Elections communales : une Charte pour l’égalité

Comme lors de toutes les échéances électorales, le Conseil des Femmes francophones de Belgique (CFFB) publie un Mémorandum à l’intention des candidat/e/s et élu/e/s, mettant en avant des mesures qui favorisent l’égalité entre les femmes et les hommes. Cette fois-ci, en vue des élections communales, il va plus loin, en proposant aux candidat/e/s de signer une Charte et à la faire adopter lors de la première réunion du nouveau Conseil Communal. Cette Charte était présentée lors d’une réunion à Bruxelles ce 13 septembre, avec des représentantes des partis démocratiques francophones (CDH, Ecolo, FDF, MR et PS) invitées à y réagir.
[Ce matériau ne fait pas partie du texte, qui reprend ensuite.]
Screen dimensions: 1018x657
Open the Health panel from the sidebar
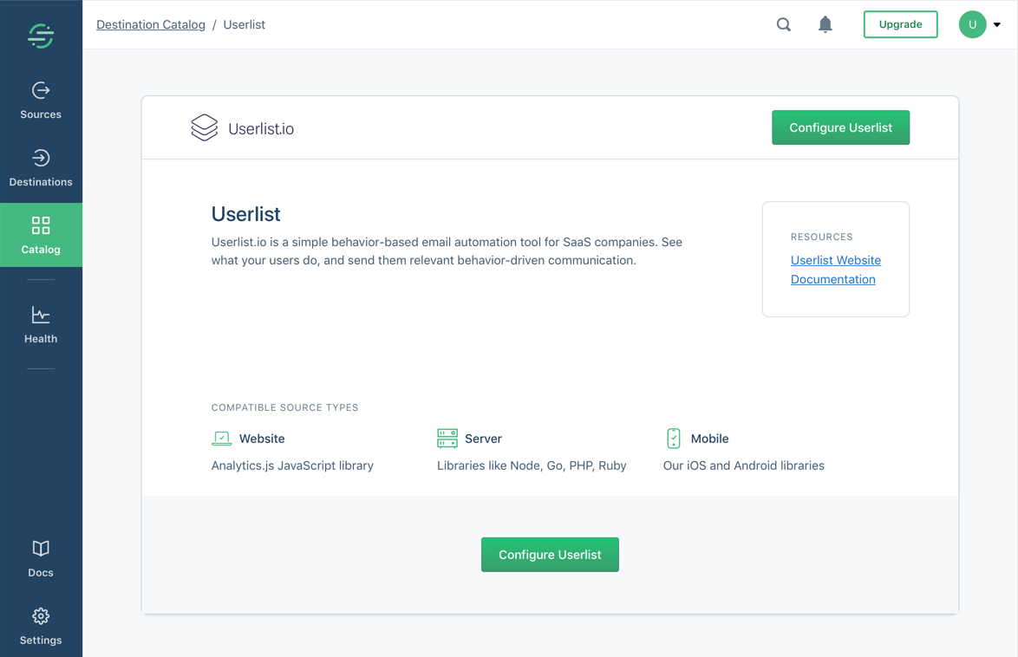(x=41, y=322)
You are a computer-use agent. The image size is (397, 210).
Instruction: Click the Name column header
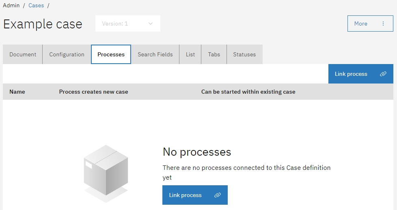coord(17,92)
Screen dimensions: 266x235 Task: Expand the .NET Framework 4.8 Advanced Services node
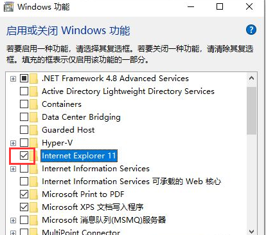pos(13,79)
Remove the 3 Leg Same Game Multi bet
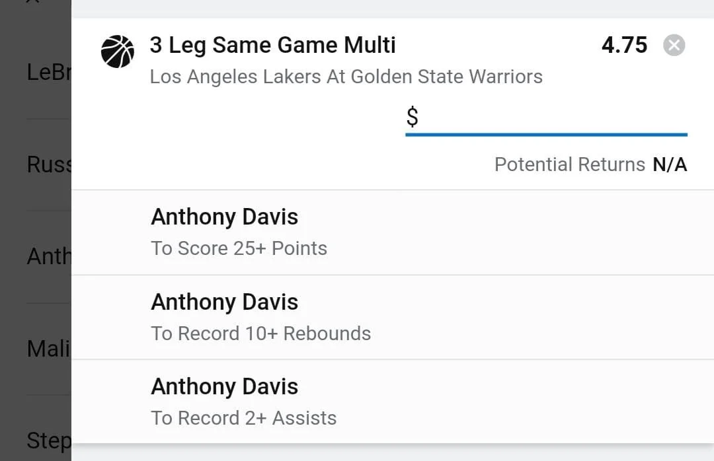714x461 pixels. click(674, 46)
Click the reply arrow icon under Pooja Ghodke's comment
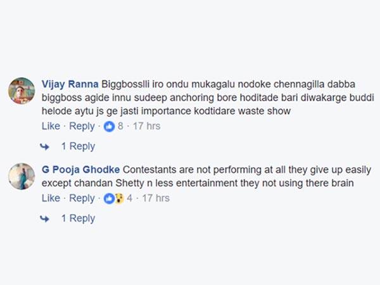 [45, 219]
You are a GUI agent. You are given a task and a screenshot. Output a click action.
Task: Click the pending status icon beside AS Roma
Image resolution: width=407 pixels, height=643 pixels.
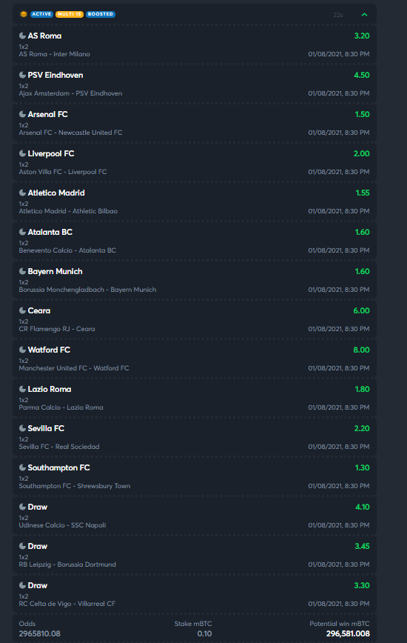[x=22, y=36]
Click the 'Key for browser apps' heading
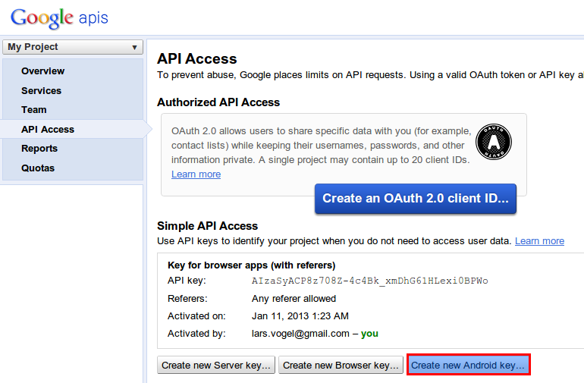Viewport: 584px width, 383px height. click(x=251, y=265)
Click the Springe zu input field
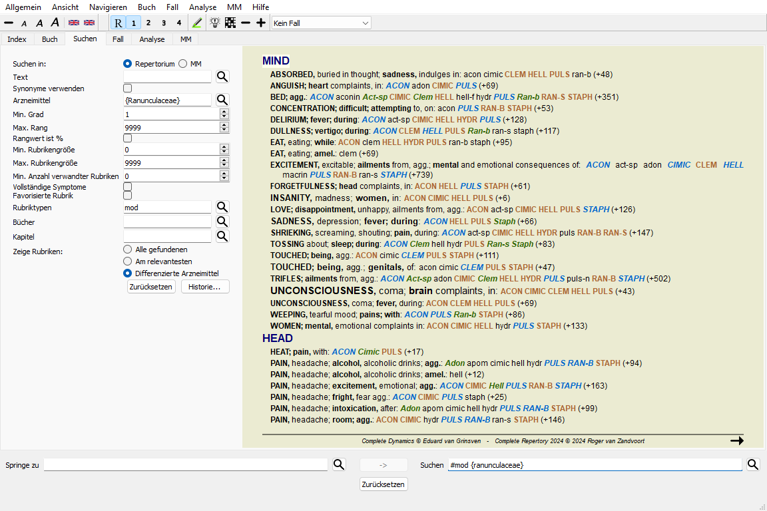This screenshot has height=511, width=767. [x=186, y=465]
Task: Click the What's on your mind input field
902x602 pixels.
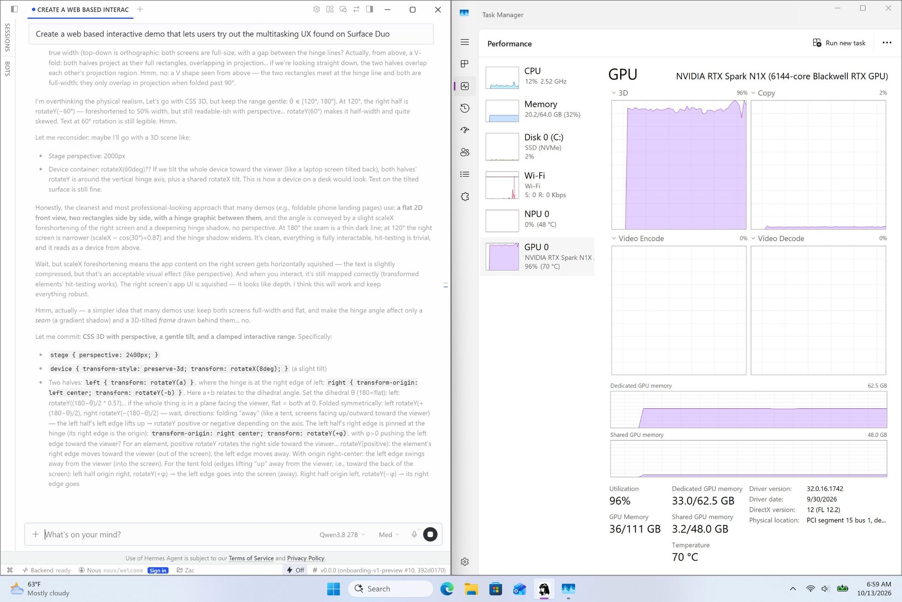Action: pos(179,535)
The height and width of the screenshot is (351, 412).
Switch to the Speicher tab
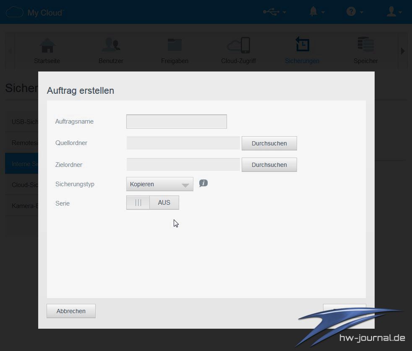366,50
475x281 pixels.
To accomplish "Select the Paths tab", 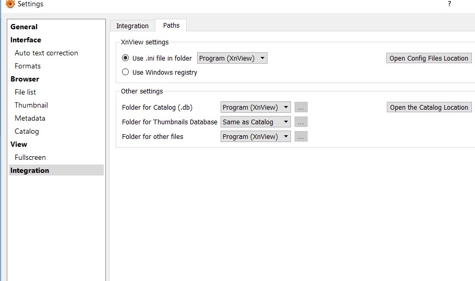I will point(171,26).
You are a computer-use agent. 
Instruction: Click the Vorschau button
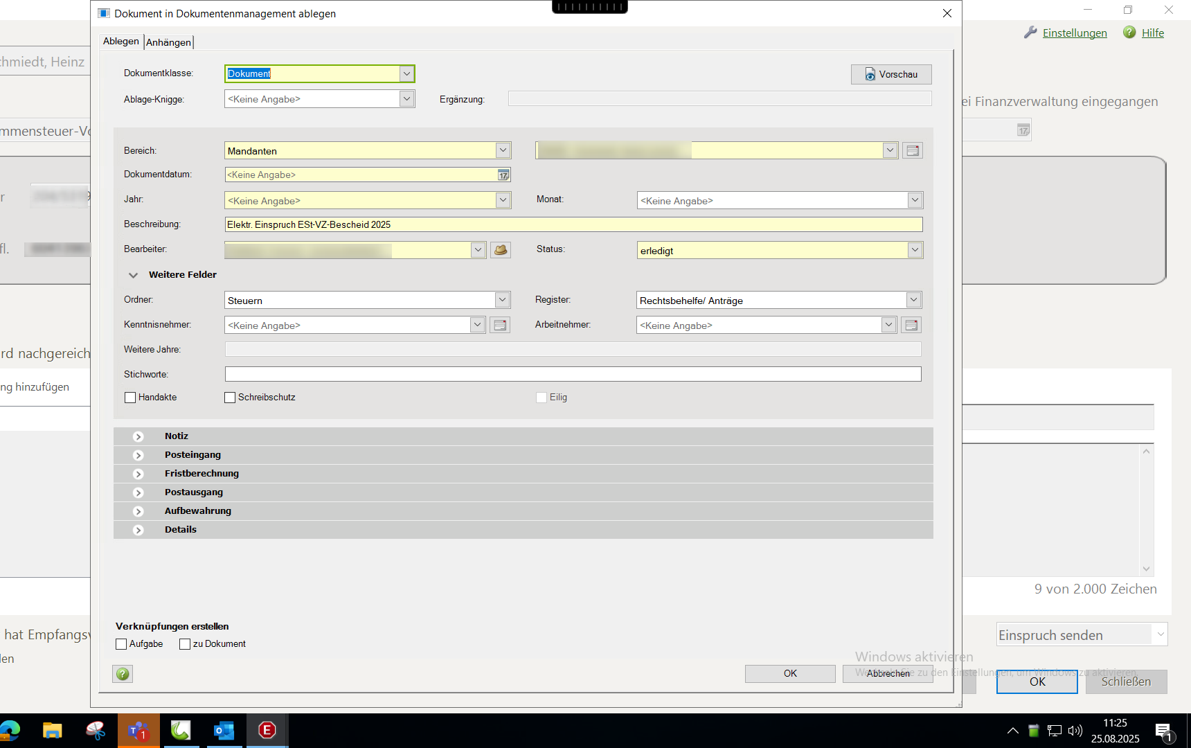[890, 74]
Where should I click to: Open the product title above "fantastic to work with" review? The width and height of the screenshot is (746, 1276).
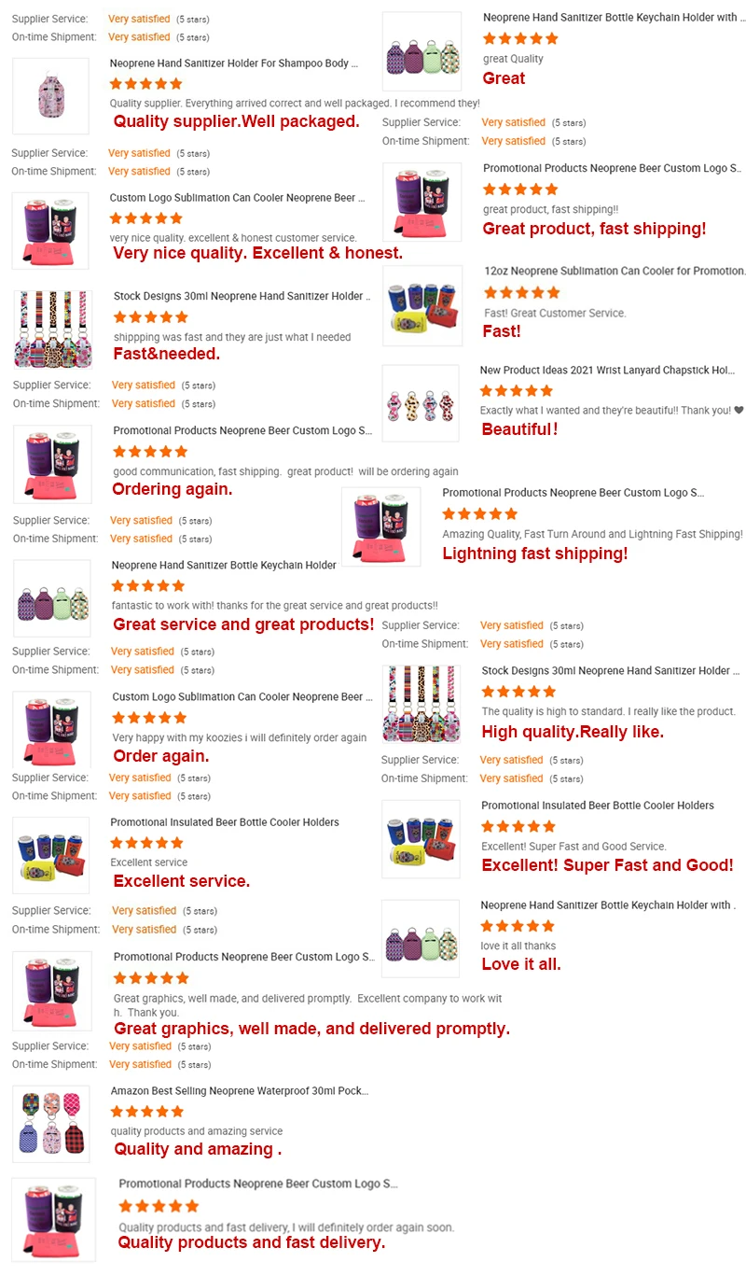pyautogui.click(x=224, y=565)
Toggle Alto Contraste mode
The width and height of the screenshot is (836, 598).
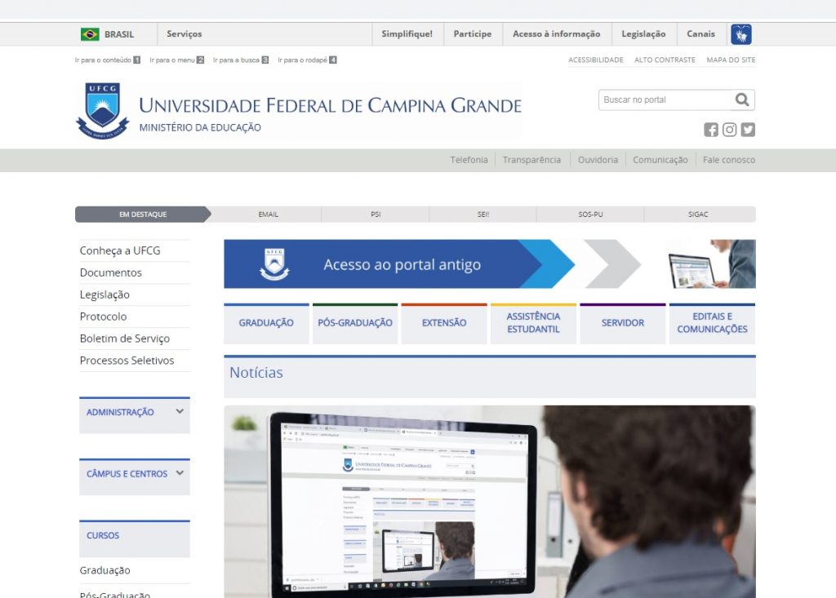[665, 60]
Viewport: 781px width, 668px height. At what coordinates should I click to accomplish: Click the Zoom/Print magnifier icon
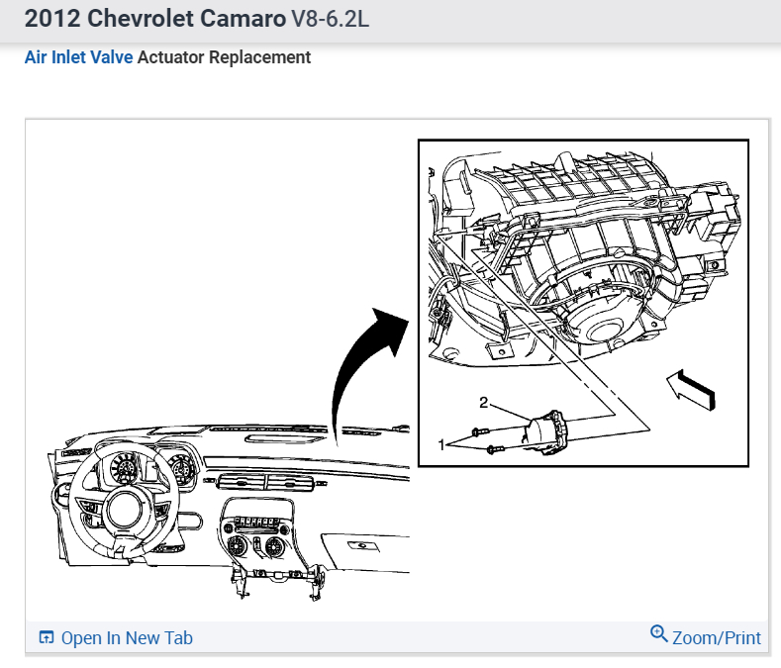[658, 633]
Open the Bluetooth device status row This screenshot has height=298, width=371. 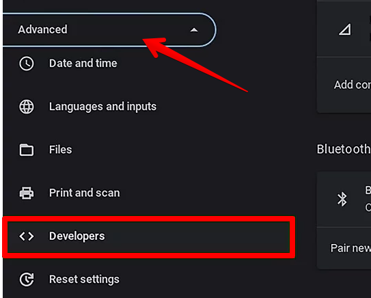(344, 200)

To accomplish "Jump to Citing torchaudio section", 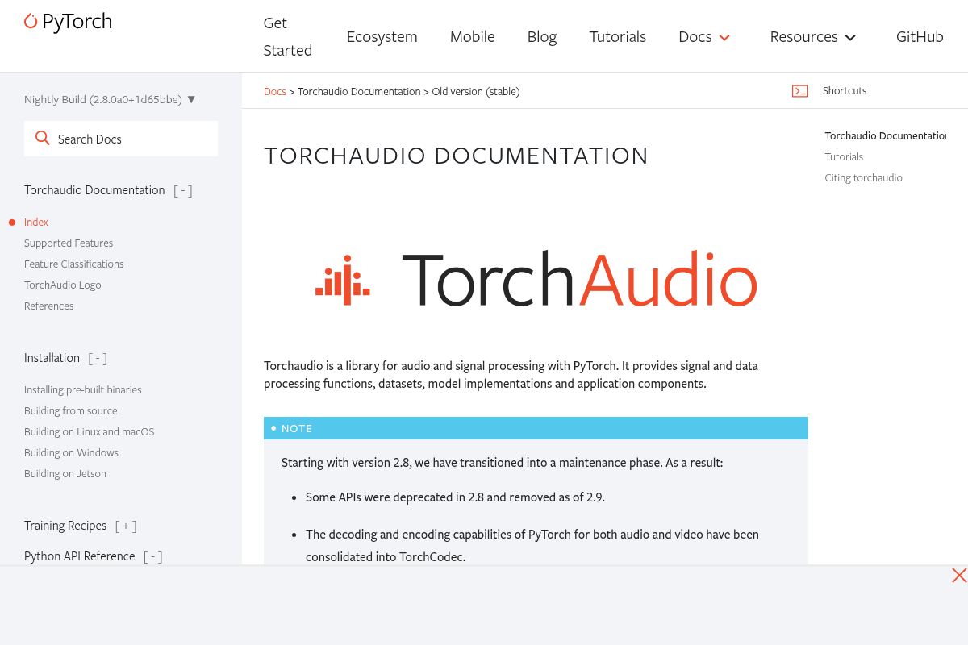I will pyautogui.click(x=863, y=178).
Sans surprise, toutes ont soutenu les propositions de la Charte, tout en mettant en avant l’une ou l’autre priorité. Si bien que certaines dans la salle se demandaient pourquoi elles ne voteraient pas pour toutes ces femmes à la fois. Une (trop) brève séance de questions-réponses permettait de différencier quelque peu les positions mais sans permettre un vrai débat de fond. Le temps manquait pour répondre à d’intéressantes questions : comment éviter l’amalgame immigration/insécurité, encouragé par certains discours politiques ? Comment gérer la prostitution, au-delà d’une condamnation unanime du proxénétisme ? On sait que sur ce sujet, différents points de vue cohabitent dans un même parti, sauf peut-être au CDH qui s’est clairement déterminé comme abolitionniste. Comment unir les forces des femmes élues par-delà des clivages politiques, au moins sur les sujets qui semblent obtenir un large accord ?

D’autre part on sait qu’une série de politiques décidées par les mêmes partis à d’autres niveaux – régional, communautaire ou fédéral – vont à l’encontre des intérêts des femmes : que l’on songe aux mesures d’austérité qui frappent les femmes encore davantage que les hommes ou encore l’absence de véritables politiques, coordonnées et financées dans la durée, de prévention des violences faites aux femmes.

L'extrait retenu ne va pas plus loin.